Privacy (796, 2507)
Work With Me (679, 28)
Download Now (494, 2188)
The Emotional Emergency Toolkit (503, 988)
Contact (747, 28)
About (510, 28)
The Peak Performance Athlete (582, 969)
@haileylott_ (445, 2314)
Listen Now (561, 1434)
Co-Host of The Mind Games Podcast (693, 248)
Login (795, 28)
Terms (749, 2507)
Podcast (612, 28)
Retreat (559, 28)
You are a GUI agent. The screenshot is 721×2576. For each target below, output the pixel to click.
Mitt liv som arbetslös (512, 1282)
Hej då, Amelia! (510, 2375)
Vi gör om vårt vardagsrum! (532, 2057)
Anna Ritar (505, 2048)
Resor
==========
WHAT THE TASK ASKS:
A complete answer lists every line of the listing above that holds the word "Podcast".

PROBLEM SOLUTION:
Co-Host of The Mind Games Podcast (693, 248)
Podcast (612, 28)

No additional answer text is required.